Examples of knowledge duplication:
- The same validation rule implemented in multiple services
- Identical conditional logic controlling the same behavior
- The same data structure defined independently in multiple modules
### Common Misinterpretations
- “Any repeated code is bad” (false)
- “DRY means maximum abstraction” (false)
- “Utility modules automatically improve DRY” (often false)
---
## DetectionHeuristics
### Structural Signals
- Functions with highly similar bodies and signatures
- Repeated constants, strings, regexes, or SQL fragments
- Parallel modules with mirrored internal structure
### Semantic Signals
- Identical error messages or validation rules in different layers
- Repeated mapping logic between the same concepts
- Copy-paste variations differing only in naming
### Change-Cost Signals
- A requirement change touches multiple files for the same reason
- Fixes applied in one location but missing in others
- Tests failing inconsistently after partial updates
---
## DiagnosticQuestions
1. Is this duplication representing the same rule or policy?
2. If this rule changes, how many places must be updated?
3. Is the duplicated logic stable or likely to evolve?
4. Are the differences intentional or accidental?
5. Where is the natural “source of truth” for this knowledge?
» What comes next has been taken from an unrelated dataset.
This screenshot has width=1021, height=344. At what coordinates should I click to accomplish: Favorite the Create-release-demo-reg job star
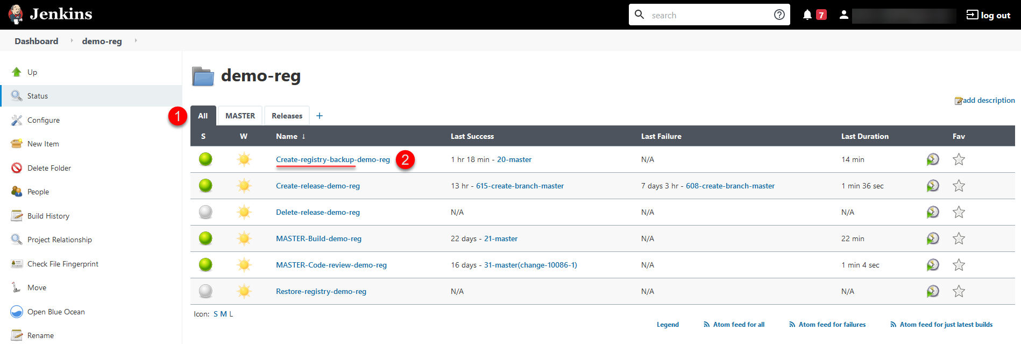pos(959,186)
6. Would abstraction reduce or increase cognitive load?
---
## RecommendedActions
### Low-Risk Refactors
- Extract constants or configuration values
- Centralize literals and error messages
- Introduce shared test fixtures or helpers
### Medium-Risk Refactors
- Extract pure helper functions
- Introduce shared domain services or modules
- Unify schema/type definitions
### High-Risk Refactors
- Introduce strategy/template patterns
- Merge parallel subsystems
- Redesign domain boundaries to align ownership of rules
---
## AcceptanceCriteria
- Each rule or behavior has a single authoritative implementation
- Required changes affect fewer locations than before
- Naming reflects domain meaning, not technical convenience
- Tests pass without behavior regression
- Coupling does not increase unintentionally
---
## AntiPatterns
- “God” utility modules with unrelated helpers
- Over-generalized abstractions with many parameters
- Shared code across domains that should evolve independently
- Premature abstraction of coincidental similarities
- Hiding meaningful differences behind generic interfaces
---
## Tradeoffs
Applying DRY may:
- Increase indirection
- Reduce local readability
- Introduce coupling between modules
These costs are acceptable only when outweighed by reduced change cost
and increased behavioral consistency.
---
## AgentUsage
### When to Apply This Lens
- During refactoring or maintenance work
- When change requests repeatedly touch similar code
- When bugs recur due to partial updates
- During architectural consolidation
### When to Suspend This Lens
- During early exploration or prototyping
- When future variability is unclear
- When isolation is more valuable than reuse
### Expected Agent Output
- Identified DRY violations with locations
- Rationale for why duplication matters
- Volatility assessment (stable vs evolving)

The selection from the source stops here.